# found some plans



## teacup13 (Feb 28, 2007)

this is not my smoker but found it and kind of liked it...








http://www.mikesell.net/smoker/


----------



## deejaydebi (Feb 28, 2007)

Teacup -

I saw that the other day when I was looking for another barrel looks pretty neat! 

I'd need a ladder to cook on it though (I'm not just Italian but short too).


----------



## teacup13 (Mar 1, 2007)

well if you can make this you can make a sturdy step stool..lol

the site i listed has the complete instructions how to build it


----------



## ultramag (Mar 1, 2007)

This may be of interest to you guys or anyone else who is considering this and new here.

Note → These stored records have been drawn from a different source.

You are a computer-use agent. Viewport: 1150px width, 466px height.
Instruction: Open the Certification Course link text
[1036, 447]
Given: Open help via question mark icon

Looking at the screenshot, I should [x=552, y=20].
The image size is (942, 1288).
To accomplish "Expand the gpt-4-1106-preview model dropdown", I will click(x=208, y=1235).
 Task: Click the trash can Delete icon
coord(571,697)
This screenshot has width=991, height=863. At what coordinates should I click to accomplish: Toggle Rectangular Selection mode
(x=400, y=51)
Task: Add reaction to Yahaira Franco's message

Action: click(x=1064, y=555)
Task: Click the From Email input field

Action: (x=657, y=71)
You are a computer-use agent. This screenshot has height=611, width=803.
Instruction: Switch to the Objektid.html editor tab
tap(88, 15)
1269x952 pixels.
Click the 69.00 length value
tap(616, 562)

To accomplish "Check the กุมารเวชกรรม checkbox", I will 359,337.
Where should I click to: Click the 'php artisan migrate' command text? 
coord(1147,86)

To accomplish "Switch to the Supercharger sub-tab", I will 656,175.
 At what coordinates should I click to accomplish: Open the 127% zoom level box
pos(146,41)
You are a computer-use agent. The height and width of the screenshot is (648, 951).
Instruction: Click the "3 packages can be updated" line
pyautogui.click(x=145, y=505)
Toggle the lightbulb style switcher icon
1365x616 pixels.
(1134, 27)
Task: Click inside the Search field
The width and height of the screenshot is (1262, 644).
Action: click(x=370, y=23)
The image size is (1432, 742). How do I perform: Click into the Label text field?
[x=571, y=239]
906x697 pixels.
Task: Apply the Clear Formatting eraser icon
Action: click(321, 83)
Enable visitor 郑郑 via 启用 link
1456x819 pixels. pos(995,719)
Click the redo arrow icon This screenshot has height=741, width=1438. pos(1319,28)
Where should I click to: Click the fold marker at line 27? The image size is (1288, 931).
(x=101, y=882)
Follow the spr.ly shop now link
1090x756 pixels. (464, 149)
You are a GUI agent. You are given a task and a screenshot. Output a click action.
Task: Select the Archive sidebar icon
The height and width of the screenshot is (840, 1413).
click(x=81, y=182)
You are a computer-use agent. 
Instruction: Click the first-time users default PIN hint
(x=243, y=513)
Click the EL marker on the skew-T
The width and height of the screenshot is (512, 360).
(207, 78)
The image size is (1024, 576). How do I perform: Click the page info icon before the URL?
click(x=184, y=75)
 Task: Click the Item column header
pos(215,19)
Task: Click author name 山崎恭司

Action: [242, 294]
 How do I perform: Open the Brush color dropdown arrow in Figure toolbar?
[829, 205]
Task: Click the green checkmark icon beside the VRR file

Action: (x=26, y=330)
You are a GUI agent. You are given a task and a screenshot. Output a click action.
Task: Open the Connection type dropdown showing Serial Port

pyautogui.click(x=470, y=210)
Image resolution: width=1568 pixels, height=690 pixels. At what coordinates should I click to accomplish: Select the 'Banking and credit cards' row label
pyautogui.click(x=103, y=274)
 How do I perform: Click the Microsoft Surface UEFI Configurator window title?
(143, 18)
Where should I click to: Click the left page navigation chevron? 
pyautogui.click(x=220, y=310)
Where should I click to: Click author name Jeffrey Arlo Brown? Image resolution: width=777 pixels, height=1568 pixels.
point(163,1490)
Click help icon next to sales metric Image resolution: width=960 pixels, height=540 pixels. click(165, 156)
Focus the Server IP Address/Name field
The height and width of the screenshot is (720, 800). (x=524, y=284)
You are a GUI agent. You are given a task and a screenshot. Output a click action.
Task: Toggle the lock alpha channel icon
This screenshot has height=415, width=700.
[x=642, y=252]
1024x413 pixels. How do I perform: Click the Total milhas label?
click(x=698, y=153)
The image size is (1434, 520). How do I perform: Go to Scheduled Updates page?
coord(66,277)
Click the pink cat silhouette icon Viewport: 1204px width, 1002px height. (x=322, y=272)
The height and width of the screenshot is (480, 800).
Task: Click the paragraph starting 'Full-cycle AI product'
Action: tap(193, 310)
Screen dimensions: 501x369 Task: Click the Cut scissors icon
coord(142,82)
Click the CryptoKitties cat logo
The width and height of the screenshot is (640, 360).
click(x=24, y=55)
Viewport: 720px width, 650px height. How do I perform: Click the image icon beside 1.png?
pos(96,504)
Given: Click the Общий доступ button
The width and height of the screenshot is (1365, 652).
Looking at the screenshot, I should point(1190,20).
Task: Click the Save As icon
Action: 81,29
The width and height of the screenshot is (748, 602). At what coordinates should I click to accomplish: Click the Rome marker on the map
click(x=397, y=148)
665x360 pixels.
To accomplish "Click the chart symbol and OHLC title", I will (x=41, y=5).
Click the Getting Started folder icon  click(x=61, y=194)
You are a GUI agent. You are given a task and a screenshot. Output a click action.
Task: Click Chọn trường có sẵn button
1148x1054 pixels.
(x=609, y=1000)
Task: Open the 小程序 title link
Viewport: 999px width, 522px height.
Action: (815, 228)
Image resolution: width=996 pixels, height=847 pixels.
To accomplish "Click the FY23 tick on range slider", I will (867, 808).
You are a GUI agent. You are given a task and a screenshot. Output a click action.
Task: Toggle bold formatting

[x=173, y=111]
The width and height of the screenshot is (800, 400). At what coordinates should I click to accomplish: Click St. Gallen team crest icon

http://www.smokingmeatforums.com/for...ead.php?t=1932

Enjoy!!!


----------



## peculiarmike (Mar 1, 2007)

Appears to be your basic double barrel wood stove kit with some mods.


----------



## deejaydebi (Mar 2, 2007)

LOL Me tink da teacup is a wisenhimmer! 

I'd need a ladder though not a step stool!


----------



## teacup13 (Mar 2, 2007)

thats ok my wife has shortism as well
	

	
	
		
		



		
		
	


	





 ... she is 4'10


----------



## deejaydebi (Mar 3, 2007)

Teacup my Mama was 4'9" tall in heels! Her "little brother" was 4"3" tall. I'm a whopping 5'2" tall! Whoopie!


----------



## teacup13 (Mar 3, 2007)

my mother is your height as well... but boy can you ladies wield a cast iron frying pan when you are mad at people over 6ft tall..lol


----------